» Work task: Your answer must be the listing repeated word for word, without its pictures.
-=-=-
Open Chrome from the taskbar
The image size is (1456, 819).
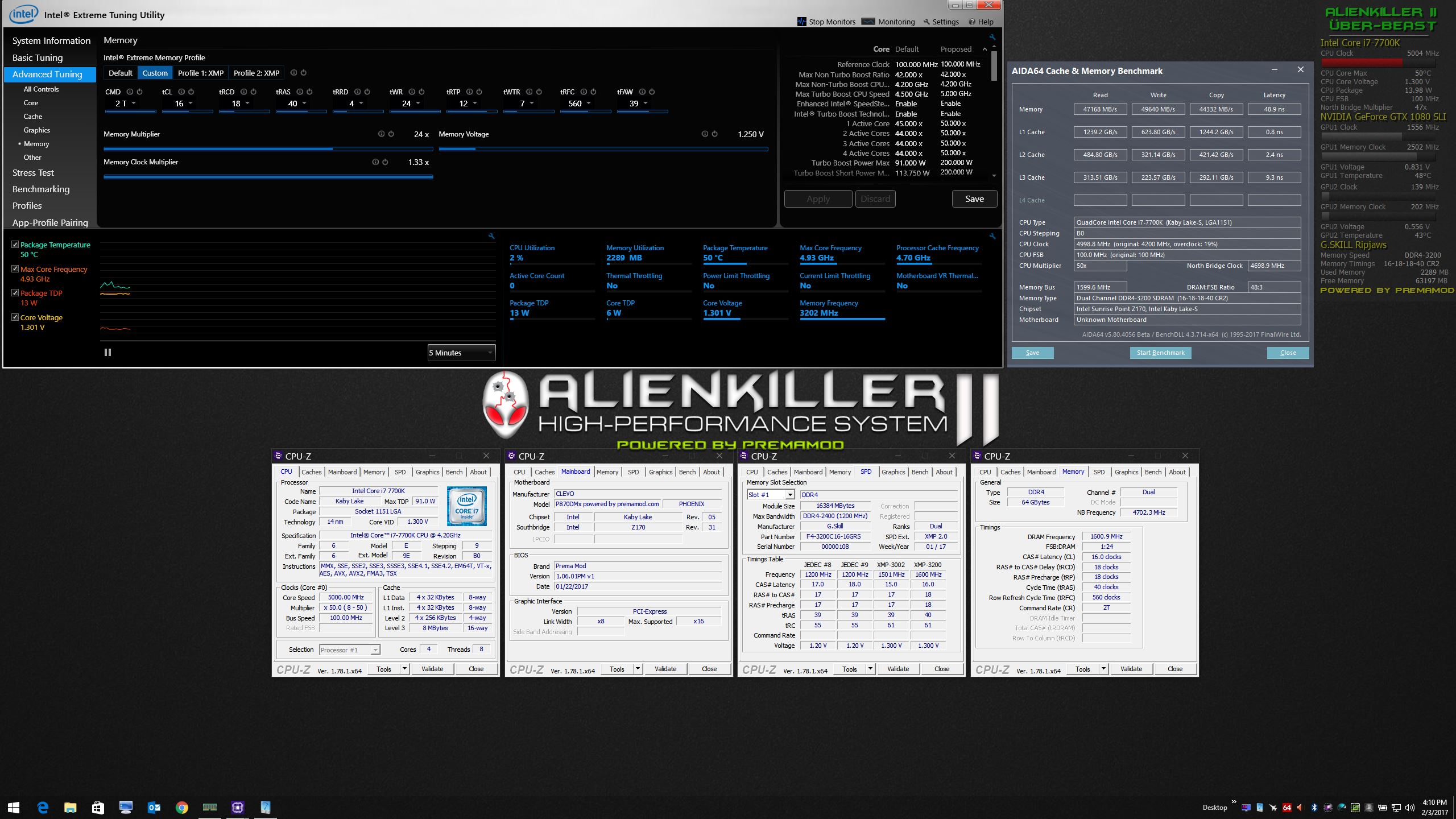coord(181,807)
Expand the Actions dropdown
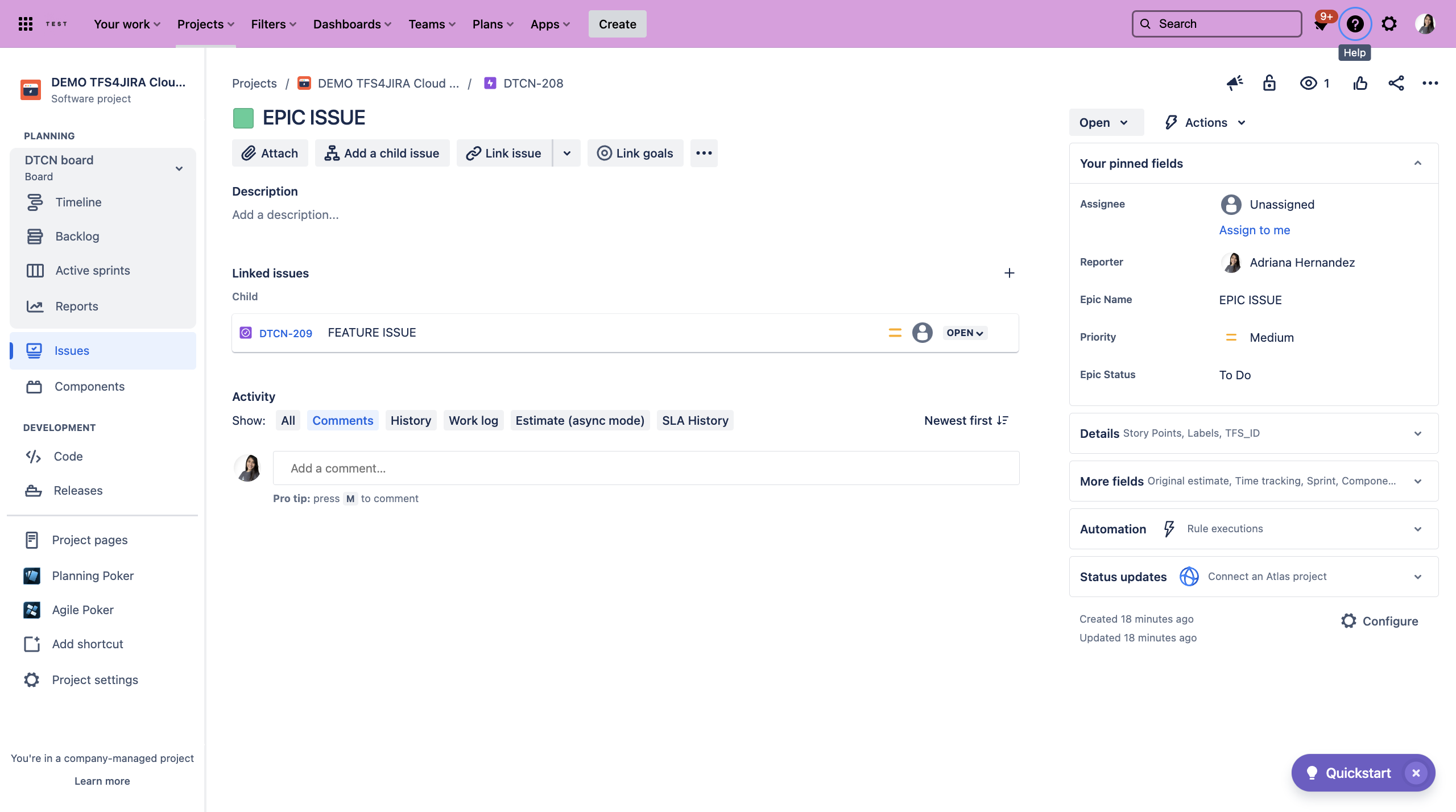The image size is (1456, 812). [1205, 122]
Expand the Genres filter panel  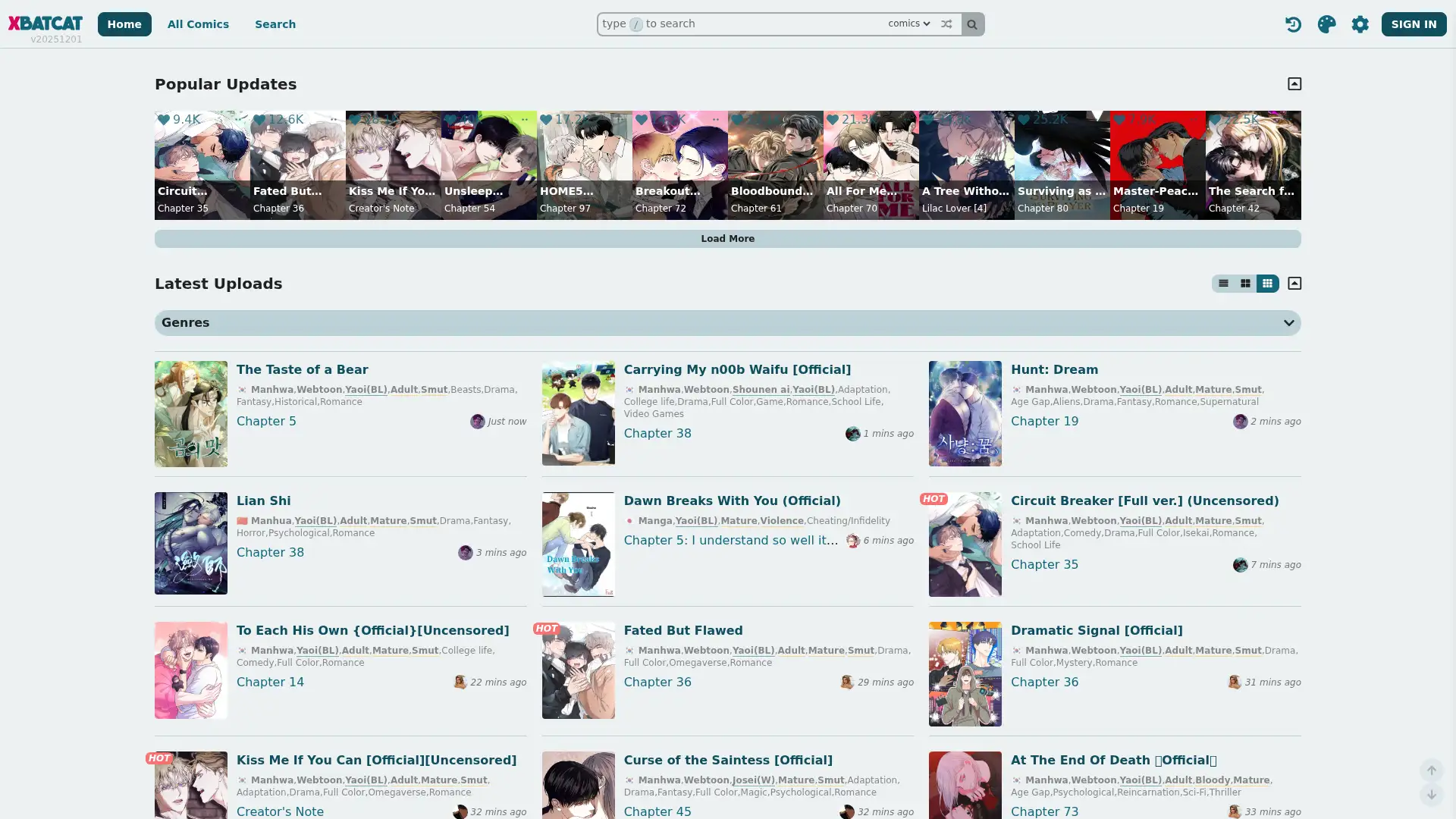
-=-=-
» Exercise result:
Open Chrome from the taskbar
The image size is (1456, 819).
coord(181,807)
Expand the Actions dropdown
The image size is (1456, 812). [1205, 122]
Expand the Genres filter panel  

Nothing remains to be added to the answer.